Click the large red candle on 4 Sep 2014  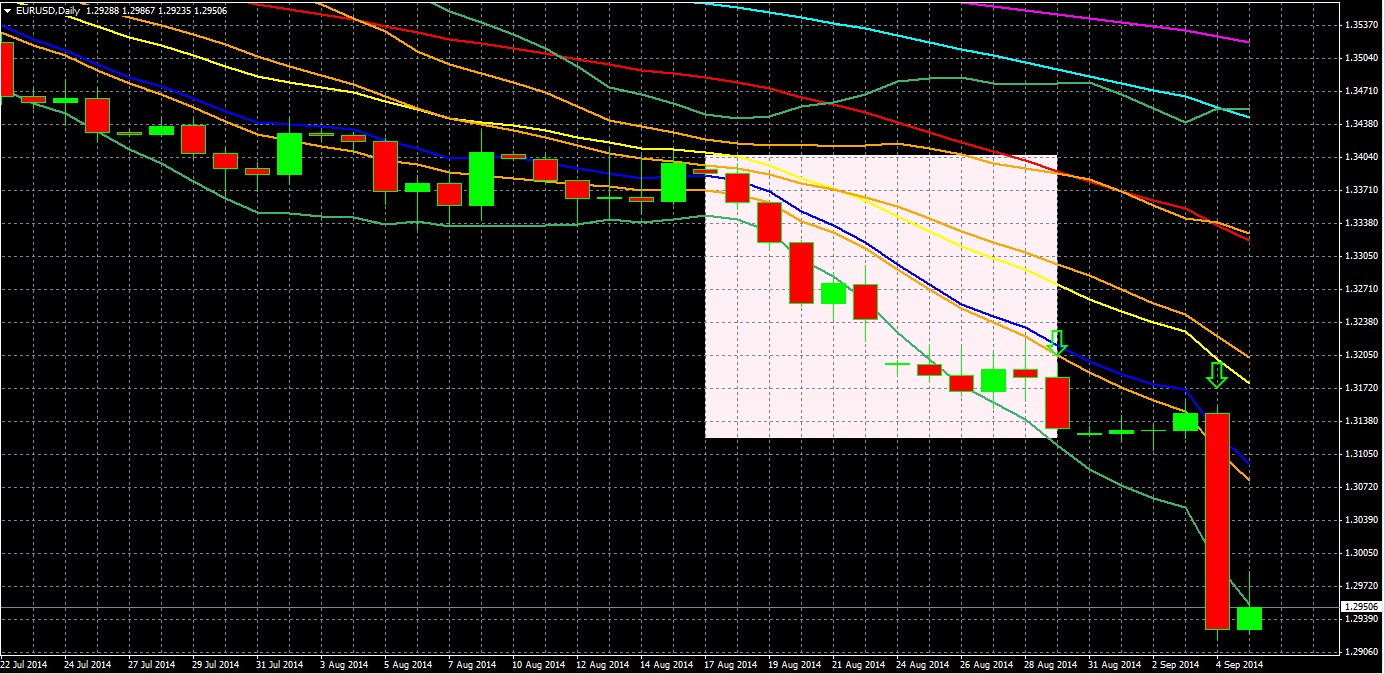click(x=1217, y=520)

==

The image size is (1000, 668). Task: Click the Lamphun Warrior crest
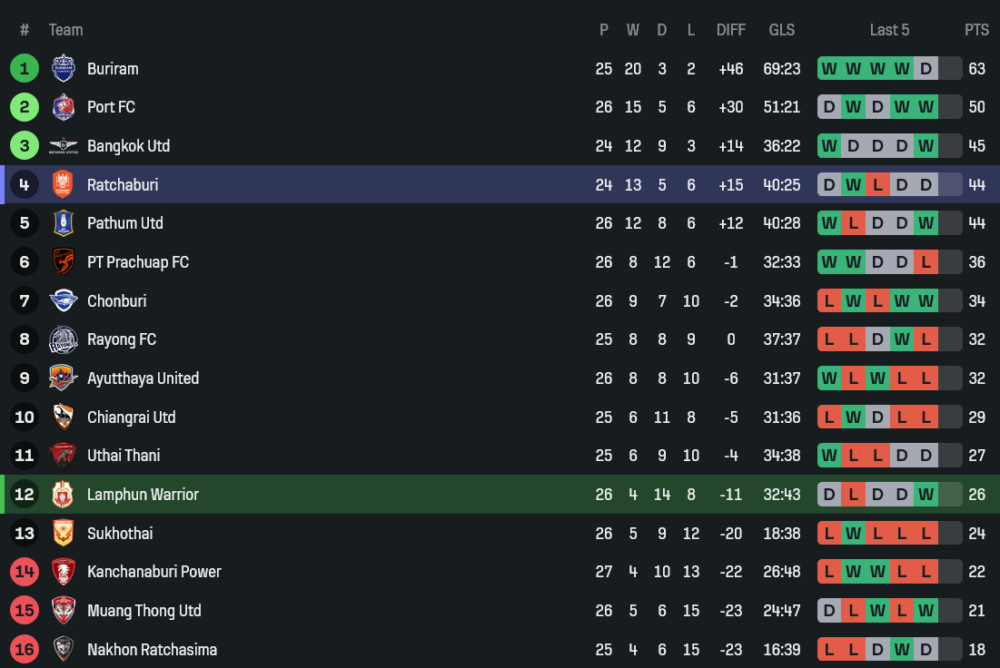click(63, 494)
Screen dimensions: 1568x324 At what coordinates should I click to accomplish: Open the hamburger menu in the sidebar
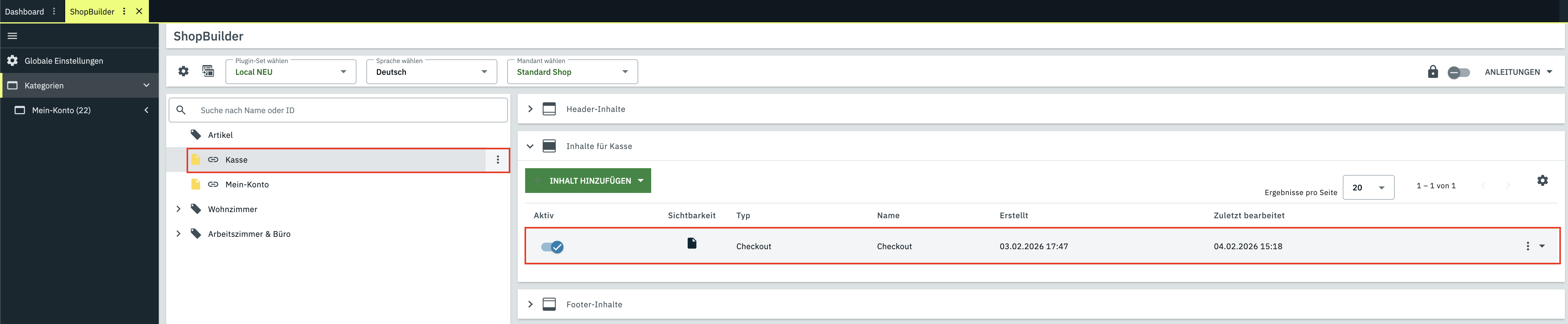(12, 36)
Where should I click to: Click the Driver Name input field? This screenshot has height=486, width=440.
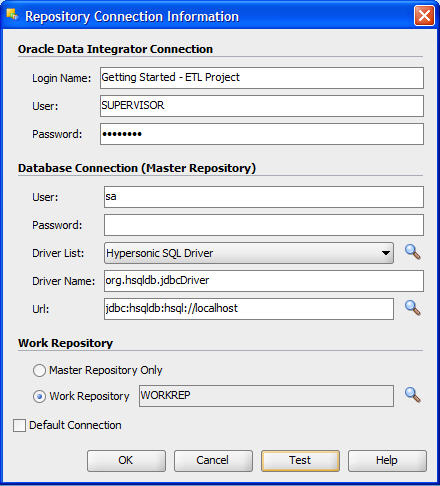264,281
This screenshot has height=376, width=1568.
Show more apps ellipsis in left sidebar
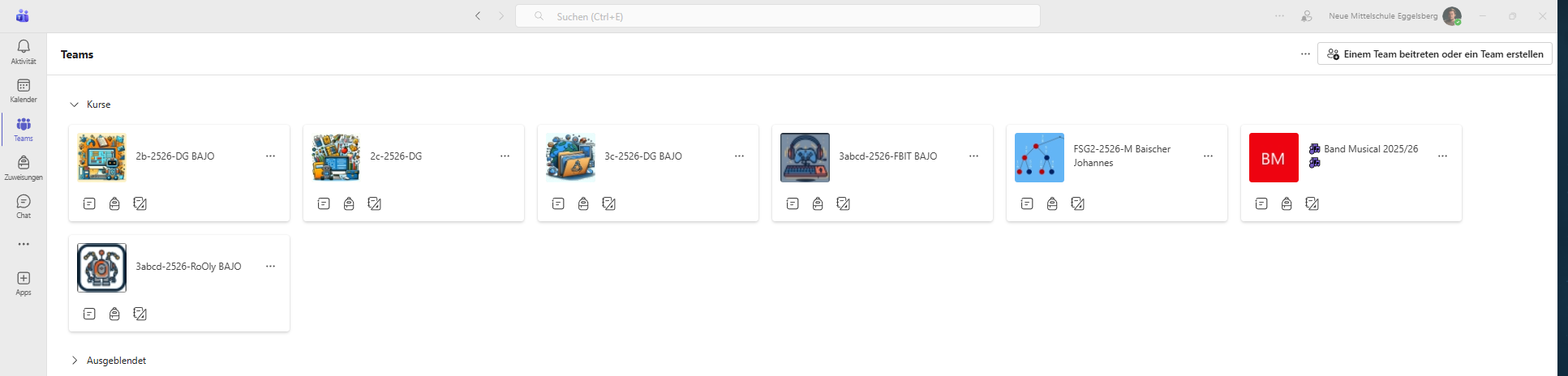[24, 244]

Work order =>
In the listing above, the required lines run from the line with "Screen dimensions: 1568x324" through the line with "This screenshot has height=376, width=1568.". Output exactly those lines, omitting pictures.

Your solution =>
Screen dimensions: 1568x324 At what coordinates should I click to accomplish: Open the hamburger menu in the sidebar
(12, 36)
Where should I click to: Click the Driver Name input field? This screenshot has height=486, width=440.
264,281
This screenshot has height=376, width=1568.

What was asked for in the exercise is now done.